China, India rivalry looms over BRICS summit

BEIJING (AP) — China and India may have ended a tense border standoff for now, but their longstanding rivalry raises questions about the possibility of meaningful cooperation at an upcoming summit of major emerging economies.

The annual summit of the BRICS grouping encompassing Brazil, Russia, India, China and South Africa gets under way this weekend in the southeastern Chinese city of Xiamen, hoping to advance its vision of an alternative to the Western dominance of global affairs.

The leaders of all five nations are expected to attend, offering the best opportunity for Chinese President Xi Jinping and Indian Prime Minister Narendra Modi to talk since the border tensions flared in June. While both their countries view BRICS as a significant forum for progress, their rivalry for global influence and fears of containment by the other threaten to overshadow those aspirations.

The two countries’ militaries are “prowling the same spaces” along their land borders, in the Indian Ocean and western Pacific Ocean, said Sreeram Chaulia, dean of Jindal School of International Affairs in the Indian city of Sonipat. Even beyond the region, they are vying in Africa and Latin America “for the leadership of the developing world,” Chaulia said.

“There is a contest, whether it is acknowledged or not, and it is because of the ambitions of both nations to be superpowers and to be inheriting the Asian century,” Chaulia said.

Attempting to start the BRICS summit off on a positive note, Beijing and Delhi on Monday announced a resolution of their most protracted and potentially explosive border standoff in years.

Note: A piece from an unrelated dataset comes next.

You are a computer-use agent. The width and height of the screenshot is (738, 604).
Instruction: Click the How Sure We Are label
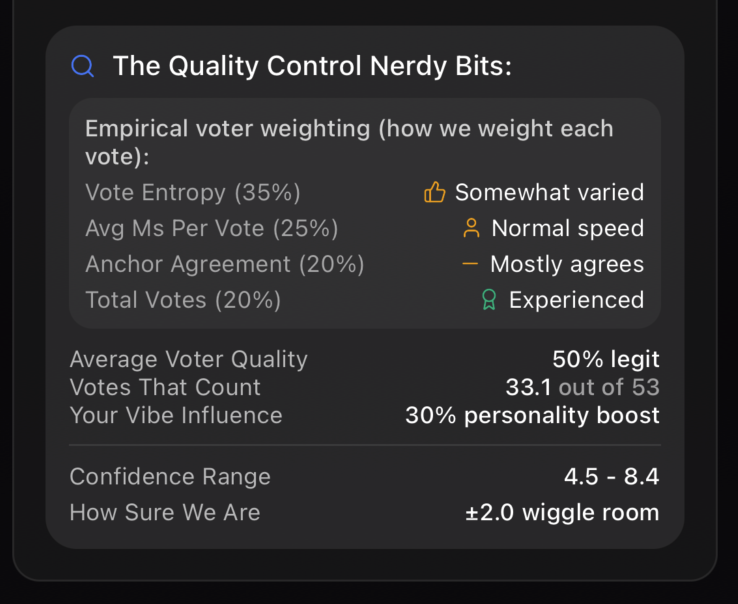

The saber-rattling had raised fears of renewed conflict between the nuclear-armed Asian giants, who fought a bloody border war in 1962 and remain locked in disputes over extensive chunks of territory along their border.

Yet, while India’s Ministry of External Affairs said that troops were leaving the face-off site, China’s official response avoided any mention of Chinese concessions or the fact that troops from both sides will continue patrolling in the area.

“The attempt is to paint India as the aggressor,” said Sriparna Pathak, an assistant professor in international relations at Assam Don Bosco University in the northeastern Indian state of Assam. “Clearly, China wants to somehow portray itself as the winner in a conflict which India had started and has now … been forced to withdraw by China.”